Outro aspecto que merece menção é a trilha sonora, assinada pelo experiente italiano Nino Rota. Focada especialmente em arranjos de cordas, a música nunca soa exagerada, ainda que sempre preencha os espaços de maneira grandiosa. A opção em basear boa parte da trilha na repetição do tema principal, tocado em tempos e instrumentações diferentes, transparece segurança e a sensação de que, apesar das mudanças, a essência permanece a mesma. Não poderia ser mais condizente com o filme.

Com a união irretocável de tantos elementos, a recepção só poderia ter sido calorosa. O Poderoso Chefão conquistou 5 Globos de Ouro, recorde superado apenas recentemente por La La Land, e 3 Oscar – melhor filme, melhor roteiro adaptado e melhor ator, para Marlon Brando. A cerimônia do Oscar foi especialmente conturbada para o último: Brando recusou a estatueta em protesto à representação dos nativos americanos em Hollywood, enviando a ativista Sacheen Littlefeather em seu lugar para discursar sobre a questão. Em contrapartida, naquele mesmo ano ele estrelou O Último Tango em Paris, alvo de polêmicas por conta de uma infame cena que não estava no script. Novamente, as contradições humanas, agora na vida real.

Premiações à parte, o efeito de O Poderoso Chefão ultrapassou a cultura pop e se entranhou no imaginário social. De acordo com um estudo conduzido de 1996 a 2001 pelo Instituto Italiano da América, a produção de filmes envolvendo criminosos italianos explodiu após o primeiro filme da trilogia, fato consolidado com O Poderoso Chefão 2, sequência de 1974 igualmente aclamada – ambos os filmes permanecem até hoje entre os mais bem avaliados da história, por crítica e fãs. Nem mesmo os próprios mafiosos ficaram incólumes. O termo “padrinho”, criado por Puzo para designar o chefe da máfia, por exemplo, foi adotado por famílias reais.

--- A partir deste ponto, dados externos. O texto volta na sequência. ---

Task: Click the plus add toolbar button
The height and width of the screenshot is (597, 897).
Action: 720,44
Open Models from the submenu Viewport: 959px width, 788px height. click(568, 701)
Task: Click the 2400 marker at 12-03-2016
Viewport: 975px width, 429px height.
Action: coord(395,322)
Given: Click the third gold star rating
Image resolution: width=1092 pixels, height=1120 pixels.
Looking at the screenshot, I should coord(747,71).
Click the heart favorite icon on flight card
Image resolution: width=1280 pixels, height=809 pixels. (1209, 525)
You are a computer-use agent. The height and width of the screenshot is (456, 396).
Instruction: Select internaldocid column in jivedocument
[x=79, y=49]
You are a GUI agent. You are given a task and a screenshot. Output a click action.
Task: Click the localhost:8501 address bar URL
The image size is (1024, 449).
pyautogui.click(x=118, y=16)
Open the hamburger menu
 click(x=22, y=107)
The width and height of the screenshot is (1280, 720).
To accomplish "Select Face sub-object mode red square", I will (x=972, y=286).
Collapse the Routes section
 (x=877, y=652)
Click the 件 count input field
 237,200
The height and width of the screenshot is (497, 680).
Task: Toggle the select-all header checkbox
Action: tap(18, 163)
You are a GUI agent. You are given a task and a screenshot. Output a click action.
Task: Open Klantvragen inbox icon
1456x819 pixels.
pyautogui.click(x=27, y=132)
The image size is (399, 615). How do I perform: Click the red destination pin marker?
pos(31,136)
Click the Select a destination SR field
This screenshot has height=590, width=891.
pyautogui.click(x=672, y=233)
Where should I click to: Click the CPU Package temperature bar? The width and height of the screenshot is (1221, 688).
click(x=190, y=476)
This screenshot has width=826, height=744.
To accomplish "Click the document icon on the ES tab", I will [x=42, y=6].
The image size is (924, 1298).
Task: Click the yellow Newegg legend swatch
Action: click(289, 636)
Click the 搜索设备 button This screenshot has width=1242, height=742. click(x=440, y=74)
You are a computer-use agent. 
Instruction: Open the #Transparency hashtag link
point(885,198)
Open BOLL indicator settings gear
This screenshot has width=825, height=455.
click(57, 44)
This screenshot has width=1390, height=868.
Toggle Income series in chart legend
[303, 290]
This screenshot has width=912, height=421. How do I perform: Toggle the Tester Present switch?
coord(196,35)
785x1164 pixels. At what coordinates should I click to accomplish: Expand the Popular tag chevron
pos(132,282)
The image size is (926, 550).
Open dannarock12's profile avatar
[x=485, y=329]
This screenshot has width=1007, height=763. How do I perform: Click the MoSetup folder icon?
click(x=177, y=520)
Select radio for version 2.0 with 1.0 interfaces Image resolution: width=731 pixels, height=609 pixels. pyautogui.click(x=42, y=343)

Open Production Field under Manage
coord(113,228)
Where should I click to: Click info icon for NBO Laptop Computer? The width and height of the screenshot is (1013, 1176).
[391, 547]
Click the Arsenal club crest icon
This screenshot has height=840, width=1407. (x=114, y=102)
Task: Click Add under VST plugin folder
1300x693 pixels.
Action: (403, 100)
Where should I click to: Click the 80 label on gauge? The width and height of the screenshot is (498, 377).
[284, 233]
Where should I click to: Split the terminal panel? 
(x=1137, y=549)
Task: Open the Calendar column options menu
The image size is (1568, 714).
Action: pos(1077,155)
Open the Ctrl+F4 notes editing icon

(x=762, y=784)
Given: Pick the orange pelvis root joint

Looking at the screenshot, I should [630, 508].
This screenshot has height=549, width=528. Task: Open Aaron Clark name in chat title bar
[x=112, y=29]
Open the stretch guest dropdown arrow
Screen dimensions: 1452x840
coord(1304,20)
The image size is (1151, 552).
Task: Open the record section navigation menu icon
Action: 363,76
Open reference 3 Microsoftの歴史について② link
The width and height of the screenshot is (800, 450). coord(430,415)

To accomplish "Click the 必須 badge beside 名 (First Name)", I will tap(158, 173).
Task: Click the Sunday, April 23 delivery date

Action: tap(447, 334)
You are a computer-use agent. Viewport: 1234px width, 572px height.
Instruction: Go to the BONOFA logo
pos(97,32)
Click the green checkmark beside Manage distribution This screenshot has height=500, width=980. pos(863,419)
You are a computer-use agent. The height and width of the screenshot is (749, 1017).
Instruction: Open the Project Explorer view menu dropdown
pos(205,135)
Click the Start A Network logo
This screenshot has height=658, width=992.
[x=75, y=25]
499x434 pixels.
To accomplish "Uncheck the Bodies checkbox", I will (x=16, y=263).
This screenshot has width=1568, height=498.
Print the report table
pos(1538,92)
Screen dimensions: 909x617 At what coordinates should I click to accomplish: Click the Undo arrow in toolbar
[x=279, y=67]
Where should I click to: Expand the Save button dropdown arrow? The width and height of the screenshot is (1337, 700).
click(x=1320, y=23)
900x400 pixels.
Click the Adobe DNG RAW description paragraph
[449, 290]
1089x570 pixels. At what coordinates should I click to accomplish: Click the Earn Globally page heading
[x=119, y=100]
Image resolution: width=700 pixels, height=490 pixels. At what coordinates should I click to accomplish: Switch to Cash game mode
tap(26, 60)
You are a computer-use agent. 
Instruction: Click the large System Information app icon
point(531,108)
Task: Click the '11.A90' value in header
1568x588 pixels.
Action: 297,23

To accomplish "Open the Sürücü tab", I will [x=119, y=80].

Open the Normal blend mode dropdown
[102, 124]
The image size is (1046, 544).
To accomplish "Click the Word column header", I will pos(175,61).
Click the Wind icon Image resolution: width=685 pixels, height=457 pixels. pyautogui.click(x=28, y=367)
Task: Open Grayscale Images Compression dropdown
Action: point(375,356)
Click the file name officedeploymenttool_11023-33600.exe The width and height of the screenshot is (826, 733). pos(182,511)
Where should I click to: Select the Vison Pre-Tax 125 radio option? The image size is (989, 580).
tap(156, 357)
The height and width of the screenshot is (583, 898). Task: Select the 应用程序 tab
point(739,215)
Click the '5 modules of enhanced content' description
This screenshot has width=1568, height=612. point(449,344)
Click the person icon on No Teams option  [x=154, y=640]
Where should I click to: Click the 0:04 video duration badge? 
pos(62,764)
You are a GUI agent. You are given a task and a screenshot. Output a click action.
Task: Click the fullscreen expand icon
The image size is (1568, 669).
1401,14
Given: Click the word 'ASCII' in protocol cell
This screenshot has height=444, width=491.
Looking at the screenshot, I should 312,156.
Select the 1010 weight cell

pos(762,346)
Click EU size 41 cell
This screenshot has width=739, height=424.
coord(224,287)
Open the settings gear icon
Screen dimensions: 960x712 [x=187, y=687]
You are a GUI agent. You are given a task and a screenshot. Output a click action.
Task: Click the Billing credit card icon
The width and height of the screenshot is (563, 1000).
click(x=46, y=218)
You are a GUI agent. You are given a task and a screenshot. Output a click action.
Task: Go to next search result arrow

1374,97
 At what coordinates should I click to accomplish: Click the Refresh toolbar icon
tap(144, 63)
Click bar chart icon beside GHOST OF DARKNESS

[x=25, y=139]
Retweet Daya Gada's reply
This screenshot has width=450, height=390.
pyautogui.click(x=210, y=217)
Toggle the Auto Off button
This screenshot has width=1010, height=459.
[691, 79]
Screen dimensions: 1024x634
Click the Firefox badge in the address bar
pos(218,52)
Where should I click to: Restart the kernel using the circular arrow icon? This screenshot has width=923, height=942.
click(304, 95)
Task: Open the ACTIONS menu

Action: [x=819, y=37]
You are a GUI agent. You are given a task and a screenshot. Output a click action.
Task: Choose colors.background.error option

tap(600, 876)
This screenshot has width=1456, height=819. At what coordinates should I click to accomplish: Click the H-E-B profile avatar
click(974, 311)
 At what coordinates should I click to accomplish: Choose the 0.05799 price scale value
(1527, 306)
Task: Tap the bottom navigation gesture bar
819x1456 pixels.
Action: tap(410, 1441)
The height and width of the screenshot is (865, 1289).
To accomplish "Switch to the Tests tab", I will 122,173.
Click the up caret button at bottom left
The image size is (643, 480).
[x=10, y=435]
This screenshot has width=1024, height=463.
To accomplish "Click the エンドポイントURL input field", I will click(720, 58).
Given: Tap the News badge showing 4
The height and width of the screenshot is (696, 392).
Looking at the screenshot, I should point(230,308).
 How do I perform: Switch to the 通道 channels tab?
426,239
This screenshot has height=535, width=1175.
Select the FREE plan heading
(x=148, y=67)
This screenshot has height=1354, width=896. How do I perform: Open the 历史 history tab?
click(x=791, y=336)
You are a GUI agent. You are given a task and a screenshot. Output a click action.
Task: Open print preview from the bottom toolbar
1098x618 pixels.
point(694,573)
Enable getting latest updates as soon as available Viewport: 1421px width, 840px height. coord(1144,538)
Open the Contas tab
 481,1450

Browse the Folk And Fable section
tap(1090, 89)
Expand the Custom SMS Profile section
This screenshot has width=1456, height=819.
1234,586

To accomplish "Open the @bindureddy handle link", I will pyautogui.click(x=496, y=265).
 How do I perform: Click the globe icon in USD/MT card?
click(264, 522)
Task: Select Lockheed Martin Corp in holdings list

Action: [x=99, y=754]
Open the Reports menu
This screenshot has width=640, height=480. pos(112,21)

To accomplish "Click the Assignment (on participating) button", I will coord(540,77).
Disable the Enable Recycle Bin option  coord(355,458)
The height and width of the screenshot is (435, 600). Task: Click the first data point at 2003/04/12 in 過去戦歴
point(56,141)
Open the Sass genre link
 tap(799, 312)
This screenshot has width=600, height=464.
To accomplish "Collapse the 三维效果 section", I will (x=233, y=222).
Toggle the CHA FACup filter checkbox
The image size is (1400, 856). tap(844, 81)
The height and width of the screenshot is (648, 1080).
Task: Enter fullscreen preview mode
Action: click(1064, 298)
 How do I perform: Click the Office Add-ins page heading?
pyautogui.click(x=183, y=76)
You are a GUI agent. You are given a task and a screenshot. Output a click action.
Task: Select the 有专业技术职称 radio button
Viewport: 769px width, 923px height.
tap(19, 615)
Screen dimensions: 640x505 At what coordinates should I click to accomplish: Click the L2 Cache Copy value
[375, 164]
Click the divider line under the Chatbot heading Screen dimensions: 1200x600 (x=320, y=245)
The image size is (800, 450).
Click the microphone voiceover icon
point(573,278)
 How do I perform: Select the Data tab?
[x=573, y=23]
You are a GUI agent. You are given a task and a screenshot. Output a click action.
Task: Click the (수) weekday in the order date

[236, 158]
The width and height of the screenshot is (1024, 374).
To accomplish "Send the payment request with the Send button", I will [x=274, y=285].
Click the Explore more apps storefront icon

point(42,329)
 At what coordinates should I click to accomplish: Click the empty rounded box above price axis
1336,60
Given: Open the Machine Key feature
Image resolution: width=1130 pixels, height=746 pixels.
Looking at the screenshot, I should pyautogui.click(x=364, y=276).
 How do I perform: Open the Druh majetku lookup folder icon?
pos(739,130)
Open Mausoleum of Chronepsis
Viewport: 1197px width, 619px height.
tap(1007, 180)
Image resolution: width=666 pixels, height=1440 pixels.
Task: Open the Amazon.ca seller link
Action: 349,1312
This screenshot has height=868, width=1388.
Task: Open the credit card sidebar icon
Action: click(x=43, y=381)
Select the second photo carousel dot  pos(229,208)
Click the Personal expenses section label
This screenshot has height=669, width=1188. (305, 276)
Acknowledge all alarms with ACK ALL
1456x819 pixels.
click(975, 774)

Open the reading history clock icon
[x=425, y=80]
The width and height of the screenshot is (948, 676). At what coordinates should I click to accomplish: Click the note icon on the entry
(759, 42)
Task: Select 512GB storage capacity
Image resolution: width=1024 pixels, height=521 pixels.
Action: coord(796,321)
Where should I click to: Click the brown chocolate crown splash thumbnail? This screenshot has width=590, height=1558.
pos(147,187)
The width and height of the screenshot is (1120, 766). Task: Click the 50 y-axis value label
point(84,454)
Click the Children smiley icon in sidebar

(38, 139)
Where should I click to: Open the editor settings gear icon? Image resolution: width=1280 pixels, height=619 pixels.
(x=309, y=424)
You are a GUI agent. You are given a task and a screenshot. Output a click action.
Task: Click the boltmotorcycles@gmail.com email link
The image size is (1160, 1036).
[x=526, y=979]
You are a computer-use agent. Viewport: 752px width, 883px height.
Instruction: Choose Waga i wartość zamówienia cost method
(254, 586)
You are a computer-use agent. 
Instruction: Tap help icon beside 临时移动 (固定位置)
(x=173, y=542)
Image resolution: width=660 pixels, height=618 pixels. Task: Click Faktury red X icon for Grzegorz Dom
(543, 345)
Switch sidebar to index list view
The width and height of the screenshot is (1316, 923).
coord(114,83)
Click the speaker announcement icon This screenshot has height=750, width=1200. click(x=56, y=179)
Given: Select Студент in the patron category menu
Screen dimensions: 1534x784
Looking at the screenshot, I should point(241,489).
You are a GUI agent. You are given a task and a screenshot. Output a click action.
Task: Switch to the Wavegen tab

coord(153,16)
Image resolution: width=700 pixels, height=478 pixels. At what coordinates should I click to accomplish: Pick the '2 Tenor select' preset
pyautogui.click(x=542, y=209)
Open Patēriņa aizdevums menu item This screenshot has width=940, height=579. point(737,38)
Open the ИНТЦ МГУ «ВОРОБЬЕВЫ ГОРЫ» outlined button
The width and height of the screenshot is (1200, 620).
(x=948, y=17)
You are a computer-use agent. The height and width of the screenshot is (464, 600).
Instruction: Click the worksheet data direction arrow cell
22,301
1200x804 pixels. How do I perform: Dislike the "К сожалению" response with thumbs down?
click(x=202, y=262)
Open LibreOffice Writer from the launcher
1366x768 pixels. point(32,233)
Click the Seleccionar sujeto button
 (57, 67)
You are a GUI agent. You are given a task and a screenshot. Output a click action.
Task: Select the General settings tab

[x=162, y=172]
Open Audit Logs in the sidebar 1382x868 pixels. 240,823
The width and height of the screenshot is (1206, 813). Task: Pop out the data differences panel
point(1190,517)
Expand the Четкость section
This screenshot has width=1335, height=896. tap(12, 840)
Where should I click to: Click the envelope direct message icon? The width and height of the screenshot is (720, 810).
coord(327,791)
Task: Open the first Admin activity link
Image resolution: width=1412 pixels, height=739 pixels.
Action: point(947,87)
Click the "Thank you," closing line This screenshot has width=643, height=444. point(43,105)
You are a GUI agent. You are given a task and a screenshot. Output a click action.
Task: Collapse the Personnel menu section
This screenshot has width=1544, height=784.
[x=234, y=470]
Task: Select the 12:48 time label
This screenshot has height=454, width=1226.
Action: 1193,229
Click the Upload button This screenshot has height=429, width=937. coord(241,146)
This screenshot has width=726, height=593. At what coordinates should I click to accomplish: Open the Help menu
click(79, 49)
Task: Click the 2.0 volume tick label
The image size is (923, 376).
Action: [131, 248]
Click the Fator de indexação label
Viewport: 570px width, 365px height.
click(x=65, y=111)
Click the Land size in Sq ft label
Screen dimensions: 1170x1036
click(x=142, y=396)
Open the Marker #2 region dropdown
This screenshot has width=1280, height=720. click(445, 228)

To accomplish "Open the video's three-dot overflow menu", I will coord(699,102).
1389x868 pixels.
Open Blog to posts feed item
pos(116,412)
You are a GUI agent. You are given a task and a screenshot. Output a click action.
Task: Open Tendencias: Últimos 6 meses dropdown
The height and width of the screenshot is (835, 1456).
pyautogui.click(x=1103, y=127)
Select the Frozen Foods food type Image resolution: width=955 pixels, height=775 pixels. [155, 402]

Nada tão inesperado, vide o realismo com que Coppola retrata os personagens e os meandros da trama, nada menos que um retrato certeiro do jogo de poderes inerente à sociedade. E é por isso que O Poderoso Chefão mantém-se uma pedra fundamental da cultura pop há 45 anos. Parafraseando uma das falas mais icônicas do Don Corleone, uma oferta irrecusável para nós, espectadores.